■ **PROBLEM TO WORK ON**
A single number is the answer here: the count of lines in the records below in which the word "toolbar" appears.

■ **Saved data entries**
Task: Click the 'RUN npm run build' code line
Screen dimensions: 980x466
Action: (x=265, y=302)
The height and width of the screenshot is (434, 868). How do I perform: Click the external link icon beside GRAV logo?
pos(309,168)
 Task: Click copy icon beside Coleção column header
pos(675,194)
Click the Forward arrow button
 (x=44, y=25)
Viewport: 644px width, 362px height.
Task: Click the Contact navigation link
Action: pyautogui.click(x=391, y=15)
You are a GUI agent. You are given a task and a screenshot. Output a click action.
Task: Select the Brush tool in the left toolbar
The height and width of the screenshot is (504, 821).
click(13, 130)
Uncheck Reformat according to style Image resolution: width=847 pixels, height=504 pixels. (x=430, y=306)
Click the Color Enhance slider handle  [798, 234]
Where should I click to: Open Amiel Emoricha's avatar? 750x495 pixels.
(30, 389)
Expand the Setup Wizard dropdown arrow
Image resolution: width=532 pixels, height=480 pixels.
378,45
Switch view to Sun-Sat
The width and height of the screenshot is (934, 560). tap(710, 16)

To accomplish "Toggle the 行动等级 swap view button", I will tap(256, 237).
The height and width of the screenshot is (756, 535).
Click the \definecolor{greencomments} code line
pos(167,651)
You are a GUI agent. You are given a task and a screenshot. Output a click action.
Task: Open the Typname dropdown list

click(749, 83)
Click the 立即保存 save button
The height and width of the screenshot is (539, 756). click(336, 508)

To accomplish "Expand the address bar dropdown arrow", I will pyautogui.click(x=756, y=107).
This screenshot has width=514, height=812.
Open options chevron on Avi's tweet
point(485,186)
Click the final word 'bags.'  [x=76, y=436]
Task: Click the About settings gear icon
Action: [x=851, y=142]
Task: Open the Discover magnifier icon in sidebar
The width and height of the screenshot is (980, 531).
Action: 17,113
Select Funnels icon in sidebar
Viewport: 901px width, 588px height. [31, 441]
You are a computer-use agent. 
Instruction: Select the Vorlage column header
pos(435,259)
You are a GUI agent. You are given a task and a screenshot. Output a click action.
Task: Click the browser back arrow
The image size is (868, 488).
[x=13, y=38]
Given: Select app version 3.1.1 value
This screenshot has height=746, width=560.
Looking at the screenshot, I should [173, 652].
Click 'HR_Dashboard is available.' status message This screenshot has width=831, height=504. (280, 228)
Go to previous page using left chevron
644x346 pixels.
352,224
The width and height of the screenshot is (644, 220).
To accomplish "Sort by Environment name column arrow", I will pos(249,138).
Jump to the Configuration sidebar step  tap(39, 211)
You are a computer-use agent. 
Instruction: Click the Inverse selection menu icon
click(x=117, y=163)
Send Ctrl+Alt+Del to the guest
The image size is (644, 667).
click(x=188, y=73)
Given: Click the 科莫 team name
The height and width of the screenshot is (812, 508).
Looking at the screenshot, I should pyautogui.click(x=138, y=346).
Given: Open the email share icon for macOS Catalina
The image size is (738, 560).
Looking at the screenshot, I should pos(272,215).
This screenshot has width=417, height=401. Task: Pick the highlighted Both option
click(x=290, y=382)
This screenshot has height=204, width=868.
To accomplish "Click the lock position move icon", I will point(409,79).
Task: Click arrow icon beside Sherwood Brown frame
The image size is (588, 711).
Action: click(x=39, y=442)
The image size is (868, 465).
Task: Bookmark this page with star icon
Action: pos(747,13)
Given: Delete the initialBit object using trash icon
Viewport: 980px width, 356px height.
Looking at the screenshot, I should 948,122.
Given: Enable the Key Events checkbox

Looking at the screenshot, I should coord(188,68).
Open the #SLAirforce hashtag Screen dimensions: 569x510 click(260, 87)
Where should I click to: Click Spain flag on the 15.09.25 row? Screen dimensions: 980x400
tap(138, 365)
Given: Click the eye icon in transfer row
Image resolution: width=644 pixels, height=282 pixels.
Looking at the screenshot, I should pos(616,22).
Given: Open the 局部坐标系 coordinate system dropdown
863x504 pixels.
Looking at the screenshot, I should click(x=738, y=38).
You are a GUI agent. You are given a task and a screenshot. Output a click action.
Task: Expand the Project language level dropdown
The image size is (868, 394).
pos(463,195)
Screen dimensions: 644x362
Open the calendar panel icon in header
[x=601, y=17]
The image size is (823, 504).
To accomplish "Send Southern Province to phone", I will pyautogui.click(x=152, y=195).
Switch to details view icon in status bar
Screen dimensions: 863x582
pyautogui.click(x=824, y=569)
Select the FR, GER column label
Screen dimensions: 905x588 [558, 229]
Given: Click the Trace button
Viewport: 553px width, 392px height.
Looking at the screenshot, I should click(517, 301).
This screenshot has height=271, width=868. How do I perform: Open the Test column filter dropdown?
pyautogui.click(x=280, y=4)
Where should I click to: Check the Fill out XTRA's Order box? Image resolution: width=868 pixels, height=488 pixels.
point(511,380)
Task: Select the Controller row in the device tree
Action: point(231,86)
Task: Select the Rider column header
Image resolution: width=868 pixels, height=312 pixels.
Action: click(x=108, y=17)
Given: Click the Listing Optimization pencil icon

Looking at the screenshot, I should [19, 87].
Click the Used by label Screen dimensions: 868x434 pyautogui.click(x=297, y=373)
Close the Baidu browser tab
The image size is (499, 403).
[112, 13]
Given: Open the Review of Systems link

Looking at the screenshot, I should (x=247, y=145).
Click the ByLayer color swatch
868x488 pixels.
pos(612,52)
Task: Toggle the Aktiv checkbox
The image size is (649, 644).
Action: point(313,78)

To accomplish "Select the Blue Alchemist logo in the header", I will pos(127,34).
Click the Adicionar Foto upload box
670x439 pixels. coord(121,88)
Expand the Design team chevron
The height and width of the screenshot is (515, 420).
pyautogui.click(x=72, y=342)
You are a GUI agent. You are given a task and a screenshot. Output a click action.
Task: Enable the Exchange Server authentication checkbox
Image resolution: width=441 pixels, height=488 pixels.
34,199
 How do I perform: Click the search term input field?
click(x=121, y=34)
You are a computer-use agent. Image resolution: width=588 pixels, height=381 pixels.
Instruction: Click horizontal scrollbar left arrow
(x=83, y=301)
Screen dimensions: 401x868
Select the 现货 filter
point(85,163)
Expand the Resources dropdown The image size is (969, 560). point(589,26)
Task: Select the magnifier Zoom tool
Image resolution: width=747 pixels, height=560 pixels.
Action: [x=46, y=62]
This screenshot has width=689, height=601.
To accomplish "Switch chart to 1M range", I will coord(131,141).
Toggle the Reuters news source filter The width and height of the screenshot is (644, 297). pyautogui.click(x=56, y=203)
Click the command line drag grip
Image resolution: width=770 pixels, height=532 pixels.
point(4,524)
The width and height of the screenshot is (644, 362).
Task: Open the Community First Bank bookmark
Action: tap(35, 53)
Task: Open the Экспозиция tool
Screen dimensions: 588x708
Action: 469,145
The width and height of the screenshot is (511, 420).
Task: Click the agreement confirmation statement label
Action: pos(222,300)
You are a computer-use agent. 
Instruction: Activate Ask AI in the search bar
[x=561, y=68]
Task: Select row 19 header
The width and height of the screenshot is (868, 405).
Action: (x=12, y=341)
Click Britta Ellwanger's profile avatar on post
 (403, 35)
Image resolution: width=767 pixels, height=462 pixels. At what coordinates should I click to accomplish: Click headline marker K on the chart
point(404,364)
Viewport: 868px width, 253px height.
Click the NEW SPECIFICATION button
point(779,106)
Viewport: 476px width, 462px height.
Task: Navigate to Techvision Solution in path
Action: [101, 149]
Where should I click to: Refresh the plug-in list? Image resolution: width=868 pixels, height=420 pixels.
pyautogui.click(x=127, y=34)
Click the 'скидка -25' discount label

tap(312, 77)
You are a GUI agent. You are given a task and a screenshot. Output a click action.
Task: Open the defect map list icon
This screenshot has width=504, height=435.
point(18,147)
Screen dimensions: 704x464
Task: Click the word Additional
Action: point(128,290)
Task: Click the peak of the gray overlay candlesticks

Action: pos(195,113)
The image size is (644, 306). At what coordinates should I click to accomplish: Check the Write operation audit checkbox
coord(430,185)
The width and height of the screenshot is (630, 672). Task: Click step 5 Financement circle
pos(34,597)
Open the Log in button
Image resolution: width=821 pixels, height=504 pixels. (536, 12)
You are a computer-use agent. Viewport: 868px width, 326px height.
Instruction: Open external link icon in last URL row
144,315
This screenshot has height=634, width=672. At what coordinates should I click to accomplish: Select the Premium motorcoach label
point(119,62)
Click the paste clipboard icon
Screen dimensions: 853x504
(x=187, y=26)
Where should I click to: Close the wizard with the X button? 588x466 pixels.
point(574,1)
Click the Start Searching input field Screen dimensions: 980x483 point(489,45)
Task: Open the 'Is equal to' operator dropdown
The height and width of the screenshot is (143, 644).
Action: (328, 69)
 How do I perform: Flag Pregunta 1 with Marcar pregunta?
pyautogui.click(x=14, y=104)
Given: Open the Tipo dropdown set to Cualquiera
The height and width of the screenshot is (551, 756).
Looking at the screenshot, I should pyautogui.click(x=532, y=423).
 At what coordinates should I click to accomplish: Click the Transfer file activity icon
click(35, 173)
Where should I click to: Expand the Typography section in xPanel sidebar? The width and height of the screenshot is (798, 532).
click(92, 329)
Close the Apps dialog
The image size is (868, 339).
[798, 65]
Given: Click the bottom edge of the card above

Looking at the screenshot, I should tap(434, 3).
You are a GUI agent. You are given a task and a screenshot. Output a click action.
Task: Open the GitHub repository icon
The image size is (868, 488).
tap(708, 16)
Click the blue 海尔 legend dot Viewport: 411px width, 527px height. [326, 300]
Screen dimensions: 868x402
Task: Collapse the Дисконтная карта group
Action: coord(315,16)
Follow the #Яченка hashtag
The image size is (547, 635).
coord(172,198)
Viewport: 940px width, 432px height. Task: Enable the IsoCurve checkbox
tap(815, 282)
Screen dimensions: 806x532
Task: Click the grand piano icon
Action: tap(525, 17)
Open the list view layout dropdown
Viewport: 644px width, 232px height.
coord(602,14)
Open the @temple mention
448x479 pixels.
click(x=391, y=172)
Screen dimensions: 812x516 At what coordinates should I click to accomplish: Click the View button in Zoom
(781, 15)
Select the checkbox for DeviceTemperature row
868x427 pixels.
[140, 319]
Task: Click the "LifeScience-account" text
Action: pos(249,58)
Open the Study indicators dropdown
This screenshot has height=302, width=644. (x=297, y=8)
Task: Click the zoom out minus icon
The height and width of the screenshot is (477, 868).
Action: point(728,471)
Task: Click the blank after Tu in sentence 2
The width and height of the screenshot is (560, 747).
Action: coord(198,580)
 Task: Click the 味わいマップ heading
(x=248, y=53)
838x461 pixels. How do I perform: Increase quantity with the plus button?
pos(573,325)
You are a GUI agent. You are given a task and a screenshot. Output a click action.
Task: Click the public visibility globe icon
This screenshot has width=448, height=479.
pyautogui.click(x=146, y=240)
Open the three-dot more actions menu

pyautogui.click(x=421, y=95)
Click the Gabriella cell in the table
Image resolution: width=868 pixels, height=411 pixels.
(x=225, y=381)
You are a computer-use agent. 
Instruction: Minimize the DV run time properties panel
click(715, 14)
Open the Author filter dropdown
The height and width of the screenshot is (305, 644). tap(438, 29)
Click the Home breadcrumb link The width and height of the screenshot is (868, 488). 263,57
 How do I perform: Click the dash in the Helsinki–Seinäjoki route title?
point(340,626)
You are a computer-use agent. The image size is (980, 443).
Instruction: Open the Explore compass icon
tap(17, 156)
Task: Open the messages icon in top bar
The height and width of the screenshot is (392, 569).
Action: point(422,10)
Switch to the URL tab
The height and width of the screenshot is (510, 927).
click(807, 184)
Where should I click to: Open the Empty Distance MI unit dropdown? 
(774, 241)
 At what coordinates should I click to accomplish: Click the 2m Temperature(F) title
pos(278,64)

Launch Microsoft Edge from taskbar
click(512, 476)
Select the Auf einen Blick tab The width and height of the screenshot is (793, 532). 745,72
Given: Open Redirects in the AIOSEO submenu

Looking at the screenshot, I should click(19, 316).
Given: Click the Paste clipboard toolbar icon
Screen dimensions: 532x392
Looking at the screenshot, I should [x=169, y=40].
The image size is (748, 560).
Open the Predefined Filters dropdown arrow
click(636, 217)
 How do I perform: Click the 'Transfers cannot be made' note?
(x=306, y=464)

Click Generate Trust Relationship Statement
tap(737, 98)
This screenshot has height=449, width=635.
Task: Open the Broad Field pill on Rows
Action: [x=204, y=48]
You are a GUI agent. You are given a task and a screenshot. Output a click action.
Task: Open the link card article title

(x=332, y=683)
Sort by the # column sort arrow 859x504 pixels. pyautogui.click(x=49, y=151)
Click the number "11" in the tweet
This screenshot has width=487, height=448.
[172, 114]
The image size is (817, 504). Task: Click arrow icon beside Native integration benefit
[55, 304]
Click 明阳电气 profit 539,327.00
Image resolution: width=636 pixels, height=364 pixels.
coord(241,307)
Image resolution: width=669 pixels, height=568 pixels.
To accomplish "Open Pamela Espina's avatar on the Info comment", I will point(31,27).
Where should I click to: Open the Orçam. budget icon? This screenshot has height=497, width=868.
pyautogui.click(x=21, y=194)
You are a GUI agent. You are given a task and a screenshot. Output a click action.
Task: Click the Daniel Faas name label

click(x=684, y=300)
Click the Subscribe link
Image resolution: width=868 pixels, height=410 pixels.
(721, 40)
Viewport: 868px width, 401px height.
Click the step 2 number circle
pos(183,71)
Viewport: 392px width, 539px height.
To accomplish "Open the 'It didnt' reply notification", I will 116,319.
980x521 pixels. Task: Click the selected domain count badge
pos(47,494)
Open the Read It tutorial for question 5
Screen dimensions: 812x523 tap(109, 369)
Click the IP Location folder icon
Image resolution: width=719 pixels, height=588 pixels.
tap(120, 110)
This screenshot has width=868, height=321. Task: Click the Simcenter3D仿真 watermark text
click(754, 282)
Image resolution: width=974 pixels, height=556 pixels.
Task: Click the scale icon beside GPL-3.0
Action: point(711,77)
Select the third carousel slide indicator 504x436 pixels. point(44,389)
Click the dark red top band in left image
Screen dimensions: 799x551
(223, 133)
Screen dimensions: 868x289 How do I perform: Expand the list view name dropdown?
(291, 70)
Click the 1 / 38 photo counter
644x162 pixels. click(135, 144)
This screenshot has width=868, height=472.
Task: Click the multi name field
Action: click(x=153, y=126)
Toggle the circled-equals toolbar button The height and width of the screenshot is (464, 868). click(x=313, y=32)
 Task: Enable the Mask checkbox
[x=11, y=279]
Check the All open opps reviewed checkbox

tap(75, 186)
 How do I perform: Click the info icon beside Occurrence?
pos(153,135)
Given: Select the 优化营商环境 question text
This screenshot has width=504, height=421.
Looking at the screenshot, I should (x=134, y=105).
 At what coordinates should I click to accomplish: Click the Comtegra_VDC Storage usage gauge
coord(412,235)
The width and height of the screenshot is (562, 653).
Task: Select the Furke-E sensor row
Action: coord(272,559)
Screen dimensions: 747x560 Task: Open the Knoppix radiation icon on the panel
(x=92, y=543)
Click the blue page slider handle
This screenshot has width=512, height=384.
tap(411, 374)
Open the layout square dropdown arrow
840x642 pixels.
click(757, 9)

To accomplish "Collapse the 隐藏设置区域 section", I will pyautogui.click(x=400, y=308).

■ **RESULT FOR THIS EXERCISE**
3